Nuclear Sciences

Development of clinically based prediction models using machine learning and Bayesian statistics

Desarrollo de modelos de predicción basados clínicamente utilizando aprendizaje automático y estadísticas bayesianas.


In this work, the framework for developing generic clinically based models is emphasized and illustrated with Bayesian statistics neurologic grade prediction models in order to exemplify the type of models that can be developed from a mathematical point of view. The models are based on clinical records of patients who underwent radiotherapy treatment due to glioblastoma which is an aggressive brain cancer. A first model requires as a parameter the neurologic grade of the patient before the treatment then predicts the grade after the treatment. A second, enhanced, model was developed with the aim of making the prediction more realistic and it uses the neurologic grade before the treatment as well, but it additionally depends on the Clinical Target Volume (CTV). Furthermore, with the aid of Bayesian statistic we were able to estimate the uncertainty of the predictions.

Key words: 

learning; adaptive systems; statistics; clinical trials; prediction equations.


En este trabajo el marco teórico, para desarrollar modelos genéricos basados en datos clínicos, se enfatiza e ilustra con estadísticas bayesianas las cuales predicen grados neurológicos para ilustrar los tipos de modelos que se pueden desarrollar desde un punto de vista matemático. Los modelos se basan en datos clínicos de pacientes que se han sometido a radioterapia por causa de un glioblastoma, el cual es un cáncer de cerebro agresivo. Un primer modelo requiere como parámetro el grado neurológico del paciente antes del tratamiento y predice el grado después del tratamiento. Un segundo modelo, mejorado, fue desarrollado con el propósito de hacerlo más real, éste emplea también el grado neurológico antes del tratamiento; además depende del Volumen Blanco Clínico (CTV por sus siglas en inglés). Por último, con el uso de estadísticas bayesianas fue posible estimar la incertidumbre de las predicciones.

Palabras clave: 

aprendizaje; sistemas adaptivos; estadística; ensayos clínicos; ecuaciones de predicción.

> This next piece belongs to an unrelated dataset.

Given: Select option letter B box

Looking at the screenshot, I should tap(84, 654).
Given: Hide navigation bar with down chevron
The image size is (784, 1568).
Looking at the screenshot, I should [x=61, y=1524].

There has been an increase of cancer clinical data generation in the form of clinical records and imaging data. The rapid growth of clinical data is dramatically increasing due to the availability of electronic data. Hence, modelling for prognostics and therapeutic purposes is moving forward [1]. As a response, biophysical models based on clinical data mining and machine learning are increasingly being developed, with the aim of evaluating clinical effects of radiotherapy treatments. The rich oncology data is a well-known candidate to apply big data analytics in order to improve the cancer treatments [2]. Among common clinical data in oncology includes medical images and other records such as age, gender, grades, tumor size, just to name a few fields. Despite the rapid progress in machine learning and related techniques, there are still barriers for the implementation of machine learning models by clinicians. The barriers of understanding the complexity of machine learning methods by clinicians contributes to the slowdown of the implementation of the machine learning models [1]. Hence, in this work we proposed a nearly step by step guide to develop clinically based models for a wider audience extending beyond machine learning specialists.

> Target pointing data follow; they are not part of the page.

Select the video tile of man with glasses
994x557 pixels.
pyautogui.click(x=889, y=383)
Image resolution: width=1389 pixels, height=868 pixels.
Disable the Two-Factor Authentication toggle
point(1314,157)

Machine learning methods have been used to predict toxicity grades concerning gastro-intestinal and genito-urinary toxicities[3]. However, we were interested in applying machine learning methods to Glioblastoma tumors due to their very high aggressiveness and speed of evolution. We decided to use the well known Bayesian statistics to accomplish the machine learning process due to its useful evidence-based framework which helps move forwards towards a personalized medicine. Personalized patient care is increasingly becoming a trend [4,5]. Bayes’ theorem can be used as a mathematical tool to calculate a probability. In order to better exploit the Bayesian framework we could use a Markov Chain Monte Carlo (MCMC) method to generate random numbers and decide which values lead to a higher posterior likelihood in order to keep the value.

The Metropolis-Hastings (M-H) algorithm is a versatile MCMC method developed in the 1950s and generalized in the 1970s by Hastings [6]. The main idea behind the algorithm is to generate random numbers, as in Monte Carlo, then use those numbers for an iteration (such as using them as inputs for a probability function) which only depends on the previous iteration as in Markov Chains then the algorithm decides to keep or reject the value. If the probability of the iteration is higher than the previous probability then we keep the value otherwise it goes through an acceptance test, which states that if the value is bigger than some value generated by a uniform distribution from 0 to 1 then we keep that value.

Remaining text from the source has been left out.